- [What is expected] Look below for the line containing "Viewport: 1110px width, 671px height.", then write out that line and every line after it to the end, exactly, minus the pictures.

[Data provided — start]

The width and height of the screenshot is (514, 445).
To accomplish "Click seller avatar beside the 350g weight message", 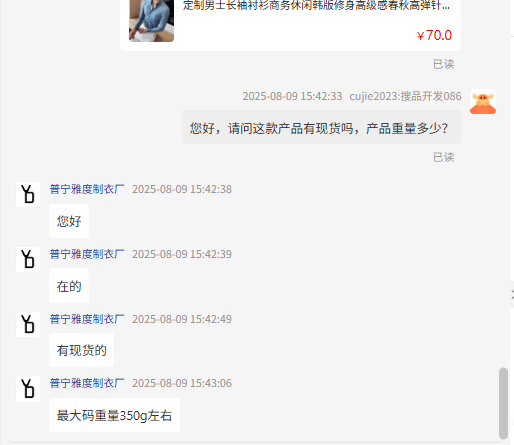I will tap(28, 389).
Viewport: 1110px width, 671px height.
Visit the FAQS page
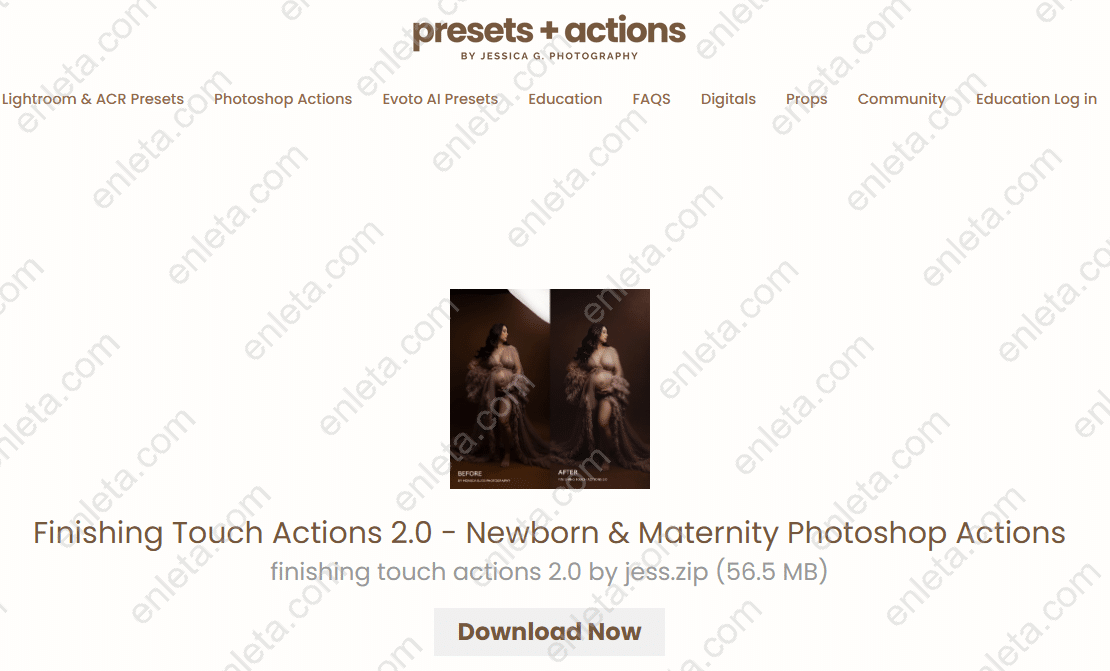coord(651,99)
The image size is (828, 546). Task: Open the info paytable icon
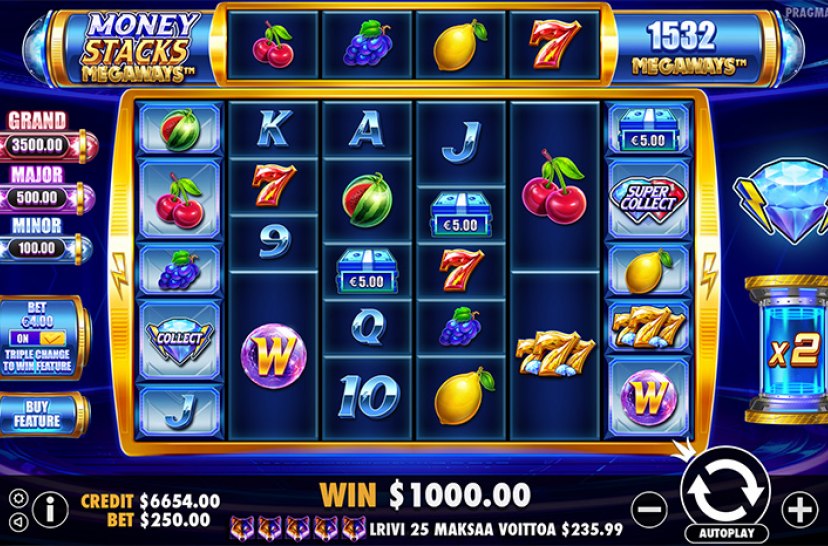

[Data provided — finish]

- [Result below]
Viewport: 1110px width, 671px height.
Visit the FAQS page
coord(651,99)
The image size is (828, 546). Task: Open the info paytable icon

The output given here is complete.